Getting six cell-based influenza vaccine manufacturing plants up and running in the United States should be the first of four priorities for the next Secretary of Health and Human Services, advised Secretary Mike Leavitt.
“The highest priority of the next administration should be to expand U.S. production of cell-based technology, so that in a 6-month period, we could generate enough pandemic flu vaccine in this country to protect every American,” Secretary Leavitt said during a Webcast. “We have invested more than $1 billion in this, and now have six companies in various stages of implementing either cell-based manufacturing or expanded egg-based vaccine production. The goal is to complete these contracts by 2011.”
The importance of cell-based vaccine manufacturing can't be overstressed, he said. GlaxoSmithKline, MedImmune Inc., Novartis, DynPort Vaccine Co., Solvay Pharmaceuticals Inc., and Sanofi Pasteur have all received federal grant money to develop vaccines. “There are not enough chickens in the world to get this done in the case of a pandemic.
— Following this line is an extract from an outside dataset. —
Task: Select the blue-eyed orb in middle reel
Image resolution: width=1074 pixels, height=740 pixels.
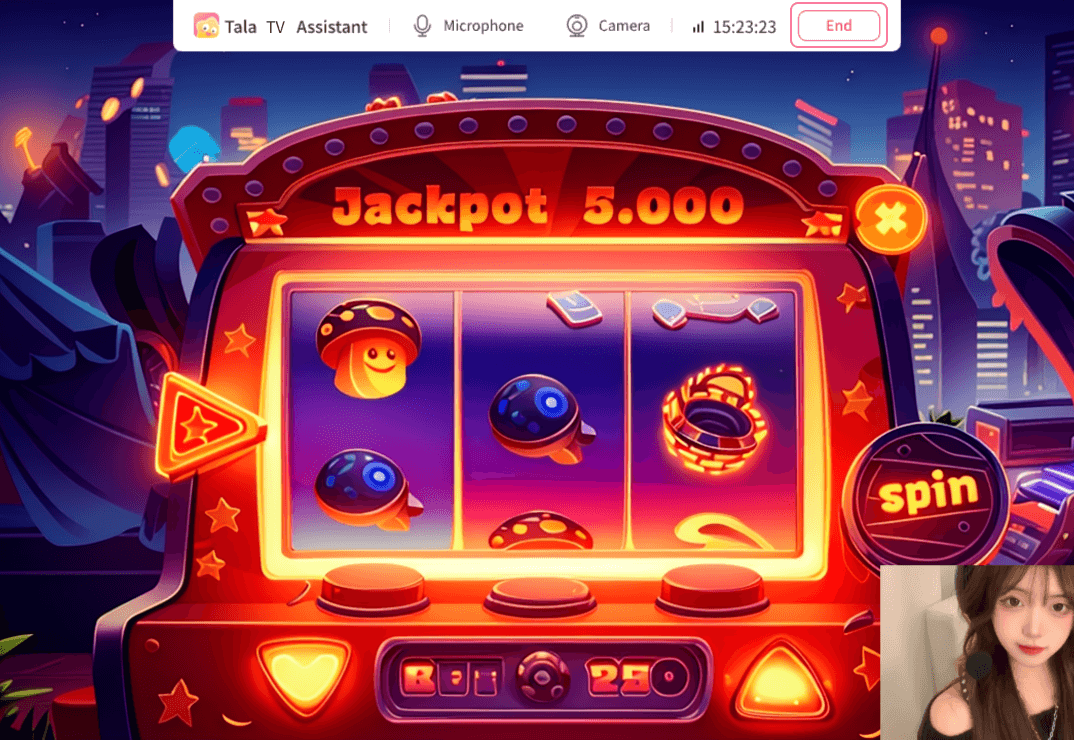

These contracts have to be fulfilled and the factories built.”
Second, the free international sharing of viral samples for vaccine research needs to be addressed, he said. “We need to strongly defend the sample-sharing network against short-term opportunism. For years, nations have freely shared viral samples, and this is now being threatened by nations who want to hold their samples for compensation—they feel the virus is their intellectual property and insist on royalties if anyone makes a vaccine out of it.”
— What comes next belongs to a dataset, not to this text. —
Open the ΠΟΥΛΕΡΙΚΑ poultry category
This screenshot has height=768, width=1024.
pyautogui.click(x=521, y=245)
A January 2007 decision by Indonesian authorities to withhold all clinical specimens from suspected cases of human bird flu A (H5N1) fueled this concern. According to the World Health Organization, which manages international sample sharing, the country rescinded this ban in March 2007. But the idea that countries could turn a profit from research samples seems to have taken root in some of the international community, according to a recent report of the European Centre for Disease Prevention and Control.
The May 2008 report noted that “to date, no other countries have publicly made moves like those of Indonesia, although some others have been considering their positions. Other countries not traditionally concerned have been supporting the Indonesian position; the debate has become politicized internationally and attitudes have hardened.” (See http://ecdc.europa.eu/pdf/ECDC_influenza_briefing.pdf
The international community must take a strong stand against these tactics, Secretary Leavitt said. “Meeting their demands would result in the downfall of our very important sharing strategy. The system would fail and subject the entire world to more danger.”
Third, the new administration will also need to concentrate on countermeasure distribution. “We have an important stockpiling system [of medications and equipment] and we can get massive amounts of supplies anywhere in the U.S. within 2 hours. But getting the pills into the people is our Achilles' heel and it needs work. Not every state is prepared to handle this, and this failure is potentially catastrophic.”
Ultimately, distribution will be a state and local issue. “Public health is a local responsibility because localities are better at accomplishing this mission than the federal government is. Before leaving this administration, I want to release a state-by-state evaluation so people can know if their officials are meeting the standards we need to achieve.”
Tough economic times, Medicaid growth, and a new culture of disaster dependence might interfere with local commitments to pandemic planning, however. “We have to resist the tendency for local and state governments to use budget limitations to upwardly allocate disaster preparedness. Public health is one of a number of important functions being crowded off the budget table by the unconstrained growth of Medicaid eating up state budgets.”
Also, he said, “A cultural change that began with Hurricane Katrina has begun to drive a federalization of public health. But I want to tell you, the state or community that fails to prepare, with the expectation that the federal government will come to the rescue at the last moment, will be tragically disappointed.”
Finally, HHS must keep pandemic preparedness on national and local agendas. “The media buzz about bird flu has died down, but the virus has not,” he said. Publicity is a tightrope act, in that “when we discuss it in advance, we come off as alarmist, but if we don't discuss it until it starts, then none of our preparations will be adequate. We need to speak of this in a way that stimulates discussion, not panic.”